Work task: The required output is every record, written out exactly.

Records supplied:
----------------------------------------

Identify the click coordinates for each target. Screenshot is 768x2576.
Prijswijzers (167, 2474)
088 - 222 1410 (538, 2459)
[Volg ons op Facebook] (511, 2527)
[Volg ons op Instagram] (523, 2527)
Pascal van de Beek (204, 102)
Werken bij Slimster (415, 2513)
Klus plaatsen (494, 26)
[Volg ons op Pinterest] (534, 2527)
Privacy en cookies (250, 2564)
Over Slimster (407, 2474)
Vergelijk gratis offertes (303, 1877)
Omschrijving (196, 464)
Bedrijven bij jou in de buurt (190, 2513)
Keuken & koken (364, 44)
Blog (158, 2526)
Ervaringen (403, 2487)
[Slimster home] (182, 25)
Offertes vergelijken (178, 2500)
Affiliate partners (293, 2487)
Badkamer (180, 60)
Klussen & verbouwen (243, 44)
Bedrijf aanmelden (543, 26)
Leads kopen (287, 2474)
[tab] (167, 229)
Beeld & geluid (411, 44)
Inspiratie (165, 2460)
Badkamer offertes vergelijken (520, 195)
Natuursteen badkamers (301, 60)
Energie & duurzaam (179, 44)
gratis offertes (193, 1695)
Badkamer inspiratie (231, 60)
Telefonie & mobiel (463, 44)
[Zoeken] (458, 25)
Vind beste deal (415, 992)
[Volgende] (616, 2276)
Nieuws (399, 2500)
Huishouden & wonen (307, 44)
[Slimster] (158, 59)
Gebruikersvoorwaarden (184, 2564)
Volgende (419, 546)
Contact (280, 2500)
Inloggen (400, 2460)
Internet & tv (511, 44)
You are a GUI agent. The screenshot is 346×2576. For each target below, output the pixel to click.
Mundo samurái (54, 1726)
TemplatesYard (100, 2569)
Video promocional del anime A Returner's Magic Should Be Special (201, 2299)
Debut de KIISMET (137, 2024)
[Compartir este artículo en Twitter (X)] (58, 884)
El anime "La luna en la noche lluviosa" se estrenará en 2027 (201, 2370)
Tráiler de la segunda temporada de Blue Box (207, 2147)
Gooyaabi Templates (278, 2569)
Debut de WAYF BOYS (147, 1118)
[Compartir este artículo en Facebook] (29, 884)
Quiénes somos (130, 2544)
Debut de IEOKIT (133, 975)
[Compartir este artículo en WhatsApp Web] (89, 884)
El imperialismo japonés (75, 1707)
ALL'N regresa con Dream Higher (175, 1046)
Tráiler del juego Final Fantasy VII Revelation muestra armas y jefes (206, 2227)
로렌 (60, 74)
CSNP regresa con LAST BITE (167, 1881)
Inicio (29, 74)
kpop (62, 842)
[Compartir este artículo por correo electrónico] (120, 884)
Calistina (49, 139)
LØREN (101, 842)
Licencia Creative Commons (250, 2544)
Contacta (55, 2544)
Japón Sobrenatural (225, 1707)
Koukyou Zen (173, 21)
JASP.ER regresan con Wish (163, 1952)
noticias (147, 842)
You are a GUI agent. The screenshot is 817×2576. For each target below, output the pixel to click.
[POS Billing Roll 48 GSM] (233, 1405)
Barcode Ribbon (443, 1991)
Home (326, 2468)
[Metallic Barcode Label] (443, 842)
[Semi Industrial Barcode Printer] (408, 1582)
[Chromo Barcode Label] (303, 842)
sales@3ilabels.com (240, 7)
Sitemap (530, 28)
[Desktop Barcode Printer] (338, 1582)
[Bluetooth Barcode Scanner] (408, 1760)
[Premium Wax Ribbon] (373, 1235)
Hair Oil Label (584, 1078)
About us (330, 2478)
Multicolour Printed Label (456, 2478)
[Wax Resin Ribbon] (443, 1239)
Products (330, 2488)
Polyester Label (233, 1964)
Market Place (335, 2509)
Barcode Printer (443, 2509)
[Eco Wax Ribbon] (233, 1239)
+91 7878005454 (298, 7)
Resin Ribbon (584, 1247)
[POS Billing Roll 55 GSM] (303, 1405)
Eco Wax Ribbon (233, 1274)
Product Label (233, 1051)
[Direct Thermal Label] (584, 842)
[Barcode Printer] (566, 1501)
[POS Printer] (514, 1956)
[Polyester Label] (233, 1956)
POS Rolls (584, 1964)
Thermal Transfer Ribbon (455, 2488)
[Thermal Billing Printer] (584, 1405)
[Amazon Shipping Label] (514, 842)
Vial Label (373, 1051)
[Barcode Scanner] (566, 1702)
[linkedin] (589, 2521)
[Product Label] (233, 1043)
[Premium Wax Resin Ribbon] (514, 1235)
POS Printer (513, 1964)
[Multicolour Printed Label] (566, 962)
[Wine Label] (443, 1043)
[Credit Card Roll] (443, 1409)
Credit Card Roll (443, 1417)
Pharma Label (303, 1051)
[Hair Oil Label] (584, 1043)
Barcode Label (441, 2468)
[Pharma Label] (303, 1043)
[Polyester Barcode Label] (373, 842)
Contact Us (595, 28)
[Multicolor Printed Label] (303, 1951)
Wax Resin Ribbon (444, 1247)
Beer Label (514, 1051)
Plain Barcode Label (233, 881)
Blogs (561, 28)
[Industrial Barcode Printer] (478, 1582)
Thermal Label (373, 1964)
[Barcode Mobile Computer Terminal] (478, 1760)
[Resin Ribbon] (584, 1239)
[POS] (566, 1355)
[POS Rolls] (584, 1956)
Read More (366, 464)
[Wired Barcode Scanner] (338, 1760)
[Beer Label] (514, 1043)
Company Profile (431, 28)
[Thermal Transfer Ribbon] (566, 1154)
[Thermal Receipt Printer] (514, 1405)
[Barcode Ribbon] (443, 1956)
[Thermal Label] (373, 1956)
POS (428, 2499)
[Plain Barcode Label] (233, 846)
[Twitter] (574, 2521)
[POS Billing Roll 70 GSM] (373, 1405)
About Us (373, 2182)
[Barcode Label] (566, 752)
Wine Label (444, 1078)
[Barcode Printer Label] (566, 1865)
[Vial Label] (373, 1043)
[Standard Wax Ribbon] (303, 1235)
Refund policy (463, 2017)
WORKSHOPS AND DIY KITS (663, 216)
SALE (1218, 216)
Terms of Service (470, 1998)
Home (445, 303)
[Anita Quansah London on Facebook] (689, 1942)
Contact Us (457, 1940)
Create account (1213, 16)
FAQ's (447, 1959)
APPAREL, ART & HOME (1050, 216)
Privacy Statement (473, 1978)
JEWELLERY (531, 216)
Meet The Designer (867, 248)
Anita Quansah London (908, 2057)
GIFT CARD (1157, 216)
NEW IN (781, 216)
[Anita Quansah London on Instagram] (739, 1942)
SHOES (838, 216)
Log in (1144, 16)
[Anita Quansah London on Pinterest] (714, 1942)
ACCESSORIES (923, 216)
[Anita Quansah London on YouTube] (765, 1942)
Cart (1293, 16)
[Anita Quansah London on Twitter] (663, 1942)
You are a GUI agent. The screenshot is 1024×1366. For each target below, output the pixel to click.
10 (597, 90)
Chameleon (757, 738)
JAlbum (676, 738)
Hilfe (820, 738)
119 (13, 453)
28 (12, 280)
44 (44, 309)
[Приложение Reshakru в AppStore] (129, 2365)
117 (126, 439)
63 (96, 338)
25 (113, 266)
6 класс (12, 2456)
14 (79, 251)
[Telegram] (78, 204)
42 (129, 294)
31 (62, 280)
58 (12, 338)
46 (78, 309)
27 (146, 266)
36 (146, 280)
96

----------------------------------------

Solution for this exercise:
Identify the click coordinates for each target. Screenshot is 768x2576.
Prijswijzers (167, 2474)
088 - 222 1410 (538, 2459)
[Volg ons op Facebook] (511, 2527)
[Volg ons op Instagram] (523, 2527)
Pascal van de Beek (204, 102)
Werken bij Slimster (415, 2513)
Klus plaatsen (494, 26)
[Volg ons op Pinterest] (534, 2527)
Privacy en cookies (250, 2564)
Over Slimster (407, 2474)
Vergelijk gratis offertes (303, 1877)
Omschrijving (196, 464)
Bedrijven bij jou in de buurt (190, 2513)
Keuken & koken (364, 44)
Blog (158, 2526)
Ervaringen (403, 2487)
[Slimster home] (182, 25)
Offertes vergelijken (178, 2500)
Affiliate partners (293, 2487)
Badkamer (180, 60)
Klussen & verbouwen (243, 44)
Bedrijf aanmelden (543, 26)
Leads kopen (287, 2474)
[tab] (167, 229)
Beeld & geluid (411, 44)
Inspiratie (165, 2460)
Badkamer offertes vergelijken (520, 195)
Natuursteen badkamers (301, 60)
Energie & duurzaam (179, 44)
gratis offertes (193, 1695)
Badkamer inspiratie (231, 60)
Telefonie & mobiel (463, 44)
[Zoeken] (458, 25)
Vind beste deal (415, 992)
[Volgende] (616, 2276)
Nieuws (399, 2500)
Huishouden & wonen (307, 44)
[Slimster] (158, 59)
Gebruikersvoorwaarden (184, 2564)
Volgende (419, 546)
Contact (280, 2500)
Inloggen (400, 2460)
Internet & tv (511, 44)
You are a GUI agent. The screenshot is 346×2576. For each target below, output the pixel to click.
Mundo samurái (54, 1726)
TemplatesYard (100, 2569)
Video promocional del anime A Returner's Magic Should Be Special (201, 2299)
Debut de KIISMET (137, 2024)
[Compartir este artículo en Twitter (X)] (58, 884)
El anime "La luna en la noche lluviosa" se estrenará en 2027 (201, 2370)
Tráiler de la segunda temporada de Blue Box (207, 2147)
Gooyaabi Templates (278, 2569)
Debut de WAYF BOYS (147, 1118)
[Compartir este artículo en Facebook] (29, 884)
Quiénes somos (130, 2544)
Debut de IEOKIT (133, 975)
[Compartir este artículo en WhatsApp Web] (89, 884)
El imperialismo japonés (75, 1707)
ALL'N regresa con Dream Higher (175, 1046)
Tráiler del juego Final Fantasy VII Revelation muestra armas y jefes (206, 2227)
로렌 (60, 74)
CSNP regresa con LAST BITE (167, 1881)
Inicio (29, 74)
kpop (62, 842)
[Compartir este artículo por correo electrónico] (120, 884)
Calistina (49, 139)
LØREN (101, 842)
Licencia Creative Commons (250, 2544)
Contacta (55, 2544)
Japón Sobrenatural (225, 1707)
Koukyou Zen (173, 21)
JASP.ER regresan con Wish (163, 1952)
noticias (147, 842)
You are a GUI agent. The screenshot is 817×2576. For each target below, output the pixel to click.
[POS Billing Roll 48 GSM] (233, 1405)
Barcode Ribbon (443, 1991)
Home (326, 2468)
[Metallic Barcode Label] (443, 842)
[Semi Industrial Barcode Printer] (408, 1582)
[Chromo Barcode Label] (303, 842)
sales@3ilabels.com (240, 7)
Sitemap (530, 28)
[Desktop Barcode Printer] (338, 1582)
[Bluetooth Barcode Scanner] (408, 1760)
[Premium Wax Ribbon] (373, 1235)
Hair Oil Label (584, 1078)
About us (330, 2478)
Multicolour Printed Label (456, 2478)
[Wax Resin Ribbon] (443, 1239)
Products (330, 2488)
Polyester Label (233, 1964)
Market Place (335, 2509)
Barcode Printer (443, 2509)
[Eco Wax Ribbon] (233, 1239)
+91 7878005454 (298, 7)
Resin Ribbon (584, 1247)
[POS Billing Roll 55 GSM] (303, 1405)
Eco Wax Ribbon (233, 1274)
Product Label (233, 1051)
[Direct Thermal Label] (584, 842)
[Barcode Printer] (566, 1501)
[POS Printer] (514, 1956)
[Polyester Label] (233, 1956)
POS Rolls (584, 1964)
Thermal Transfer Ribbon (455, 2488)
[Thermal Billing Printer] (584, 1405)
[Amazon Shipping Label] (514, 842)
Vial Label (373, 1051)
[Barcode Scanner] (566, 1702)
[linkedin] (589, 2521)
[Product Label] (233, 1043)
[Premium Wax Resin Ribbon] (514, 1235)
POS Printer (513, 1964)
[Multicolour Printed Label] (566, 962)
[Wine Label] (443, 1043)
[Credit Card Roll] (443, 1409)
Credit Card Roll (443, 1417)
Pharma Label (303, 1051)
[Hair Oil Label] (584, 1043)
Barcode Label (441, 2468)
[Pharma Label] (303, 1043)
[Polyester Barcode Label] (373, 842)
Contact Us (595, 28)
[Multicolor Printed Label] (303, 1951)
Wax Resin Ribbon (444, 1247)
Beer Label (514, 1051)
Plain Barcode Label (233, 881)
Blogs (561, 28)
[Industrial Barcode Printer] (478, 1582)
Thermal Label (373, 1964)
[Barcode Mobile Computer Terminal] (478, 1760)
[Resin Ribbon] (584, 1239)
[POS] (566, 1355)
[POS Rolls] (584, 1956)
Read More (366, 464)
[Wired Barcode Scanner] (338, 1760)
[Beer Label] (514, 1043)
Company Profile (431, 28)
[Thermal Transfer Ribbon] (566, 1154)
[Thermal Receipt Printer] (514, 1405)
[Barcode Ribbon] (443, 1956)
[Thermal Label] (373, 1956)
POS (428, 2499)
[Plain Barcode Label] (233, 846)
[Twitter] (574, 2521)
[POS Billing Roll 70 GSM] (373, 1405)
About Us (373, 2182)
[Barcode Label] (566, 752)
Wine Label (444, 1078)
[Barcode Printer Label] (566, 1865)
[Vial Label] (373, 1043)
[Standard Wax Ribbon] (303, 1235)
Refund policy (463, 2017)
WORKSHOPS AND DIY KITS (663, 216)
SALE (1218, 216)
Terms of Service (470, 1998)
Home (445, 303)
[Anita Quansah London on Facebook] (689, 1942)
Contact Us (457, 1940)
Create account (1213, 16)
FAQ's (447, 1959)
APPAREL, ART & HOME (1050, 216)
Privacy Statement (473, 1978)
JEWELLERY (531, 216)
Meet The Designer (867, 248)
Anita Quansah London (908, 2057)
GIFT CARD (1157, 216)
NEW IN (781, 216)
[Anita Quansah London on Instagram] (739, 1942)
SHOES (838, 216)
Log in (1144, 16)
[Anita Quansah London on Pinterest] (714, 1942)
ACCESSORIES (923, 216)
[Anita Quansah London on YouTube] (765, 1942)
Cart (1293, 16)
[Anita Quansah London on Twitter] (663, 1942)
You are a GUI agent. The screenshot is 1024×1366. For each target below, output the pixel to click.
10 (597, 90)
Chameleon (757, 738)
JAlbum (676, 738)
Hilfe (820, 738)
119 (13, 453)
28 (12, 280)
44 (44, 309)
[Приложение Reshakru в AppStore] (129, 2365)
117 (126, 439)
63 (96, 338)
25 (113, 266)
6 класс (12, 2456)
14 (79, 251)
[Telegram] (78, 204)
42 (129, 294)
31 (62, 280)
58 (12, 338)
46 (78, 309)
27 (146, 266)
36 (146, 280)
96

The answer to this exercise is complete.